This week has seen great progress in the effort to encrypt the web. Wikimedia, Microsoft’s Bing search engine, reddit, and the Federal Bureau of Investigation each announced plans to protect their site visitors by using secure HTTPS connections by default – or already have already adopted this policy.
We’ve been talking to some of these organizations for years about the importance of delivering secure access to every user, and we’re thrilled that they’ve recognized its importance and taken this step. (Wikimedia, at least, will also use HSTS to enhance security.)
Using an HTTPS connection helps protect the privacy of what people are doing online – making them more willing to read and write about controversial topics.

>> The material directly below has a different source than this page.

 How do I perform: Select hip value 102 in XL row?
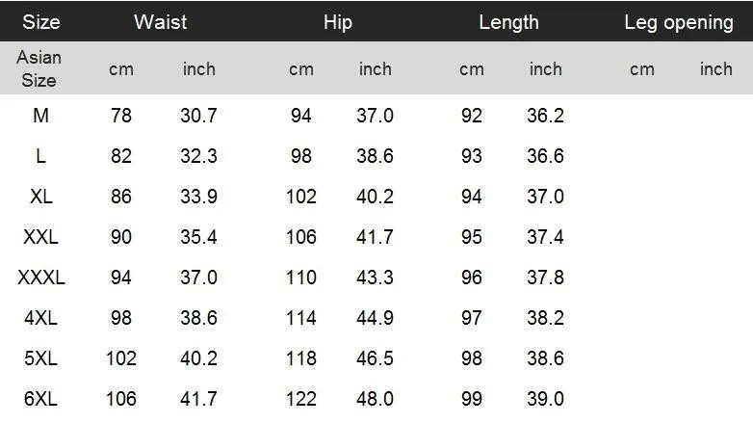(301, 197)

It stops network operators from easily snooping on users’ reading habits, profiling the users’ activity within sites, invisibly altering or censoring web site content, or even injecting malware.

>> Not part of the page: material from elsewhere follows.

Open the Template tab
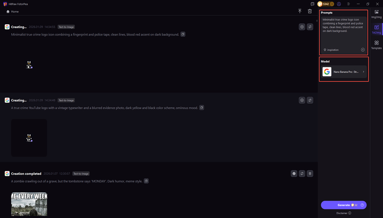 tap(376, 45)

Every month shows new reasons that these protections matter, whether it’s governments snooping on the Internet backbone, governments coopting site content to attack site users or other unrelated web sites, or ISPs inserting tracking and ad content into web pages.
These sites join others that have gone all-HTTPS, including other major search, webmail, and social networking sites.
It’s a thrill to see the enthusiasm and momentum behind ubiquitous HTTPS today, including a recommendation from the U.S. CIO to use it on all Federal government web sites, a recommendation from the World Wide Web consortium’s Technical Architecture Group for its widespread deployment, recognition by the United Nations of encryption’s role in protecting free expression, and of course the progress of our and our partners’ own efforts to roll out the Let’s Encrypt Certificate Authority in September.
Let’s Encrypt will make it cheaper, easier, and faster for every site to turn on HTTPS.
HTTPS alone can’t stop all Internet snooping and user profiling, and we need more research on how to protect communications metadata.
But each of these sites is used every day to communicate about sensitive, private, and controversial topics, and now their users will be better protected.